Ratings agency Fitch expects further emerging European downgrades as the financial crisis bites, with Latvia at risk unless it gets an International Monetary Fund deal and Russia pressured by falling oil prices.

Fellow ratings agency Standard & Poor`s hit Russia with its first rating downgrade for a decade on Monday, and agencies have cut ratings across emerging European economies as capital flight and deleveraging take the shine off previously successful markets.

Fitch head of emerging European sovereigns Edward Parker told Reuters that with the agency having eight emerging European economies on negative outlook, more downgrades were likely. No emerging European economies had a positive outlook, he said.

"We know that historically around 60 percent of positive or negative outlooks will result in actual ratings changes," he said in a telephone interview. "So it would be logical to expect more."

Overall, he said emerging Europe was facing its greatest crisis since the end of communism, with more pain to come.

He said Latvia was the most exposed economy on negative outlook. Latvia is in discussions with the IMF over a plan it hopes will be approved by parliament on Thursday, with the finance minister warning the state would otherwise be unable to pay wages or pensions.

Alongside the other Baltic states, Latvia has come out of a credit boom into a recession, rescuing its second-largest bank last month and with its gross domestic product falling.

"Latvia clearly needs support both from the IMF and EU," said Parker. "If it does not get it then the risk of a crisis will increase and we would have to take negative ratings action."

But he said Latvia was still a long way from sovereign default because it had relatively little foreign currency debt.

Fitch downgraded Latvia in November to BBB-. Parker would not comment on how close Russia -- which it rates as BBB+ but put on negative outlook in November -- might be to a downgrade.


"I cannot talk about that except to say that Russia is on negative outlook which implies that the balance of risks is to the downside," he said.

He would not say which other emerging European economies were closest to a downgrade. Fitch also has Ukraine, Georgia, Estonia, Lithuania, Kazakhstan and Romania on negative outlook.

S&P -- which had been the last of the three ratings agencies to promote Russia to investment-grade after it recovered from the 1998 financial crisis -- attributed its Russia decision to foreign capital flight and other macroeconomic stresses, including banking problems and the falling oil price.

Parker said Fitch would also be looking at the long-term oil price as a factor in Russia`s rating.

"At the moment it is very difficult to predict the long-term oil price but lower oil prices are certainly negative for Russia and its creditworthiness," he said.
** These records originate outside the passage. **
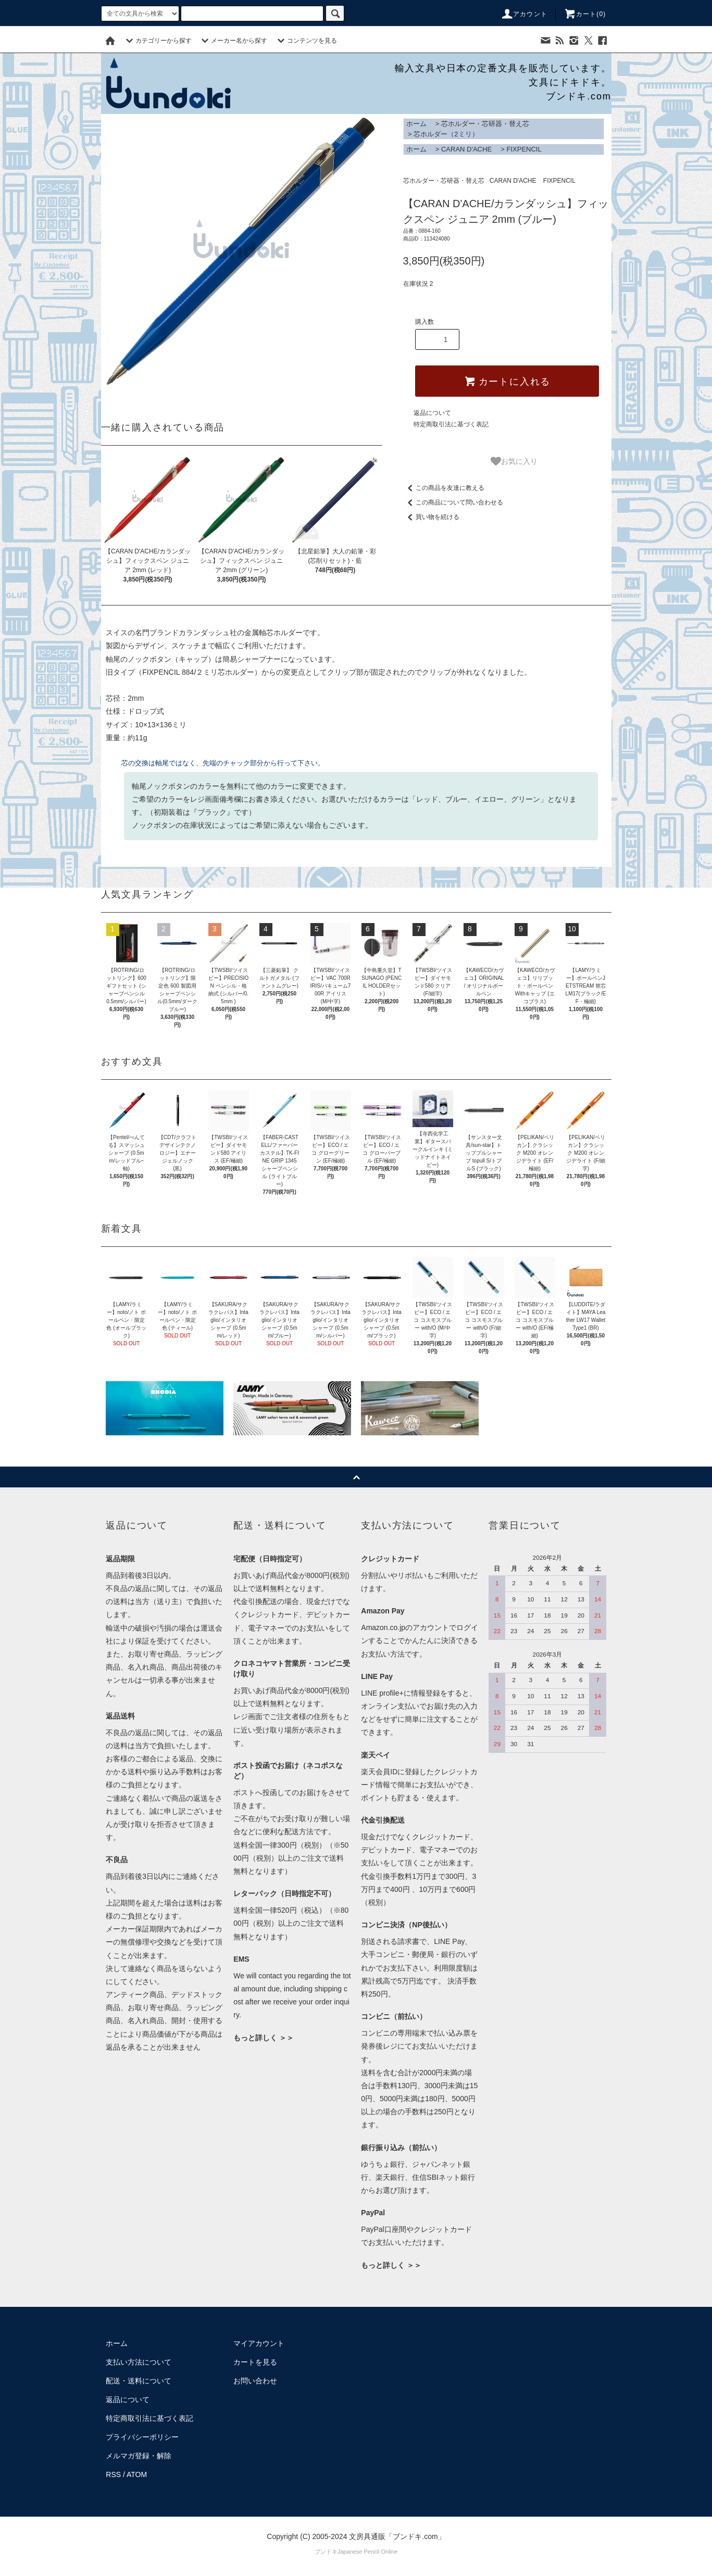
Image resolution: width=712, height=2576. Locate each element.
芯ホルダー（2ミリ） (446, 134)
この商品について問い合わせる (453, 502)
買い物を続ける (431, 517)
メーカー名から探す (232, 40)
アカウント (524, 14)
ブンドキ (326, 2551)
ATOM (137, 2474)
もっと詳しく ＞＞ (263, 2038)
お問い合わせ (255, 2381)
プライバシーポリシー (142, 2437)
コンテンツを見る (305, 40)
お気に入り (514, 461)
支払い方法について (138, 2362)
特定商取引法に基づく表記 (451, 424)
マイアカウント (258, 2343)
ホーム (416, 124)
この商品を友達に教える (443, 487)
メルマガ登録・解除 (138, 2456)
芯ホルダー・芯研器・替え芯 (485, 124)
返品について (432, 412)
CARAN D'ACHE (466, 149)
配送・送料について (138, 2381)
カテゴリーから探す (157, 40)
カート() (585, 14)
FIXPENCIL (524, 149)
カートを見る (255, 2362)
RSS (113, 2474)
Another major worry was the outstanding private debt of Russian firms which are no longer able to refinance, being effectively denied access to global capital markets, he said, but even taking that into account Russia`s debt position was relatively reasonable.

He said Fitch was watching Russia`s diminishing foreign exchange reserves -- down roughly a quarter from their $600 billion peaks in August with intervention to support the rouble proving costly -- but said they remained massive compared to other regional countries.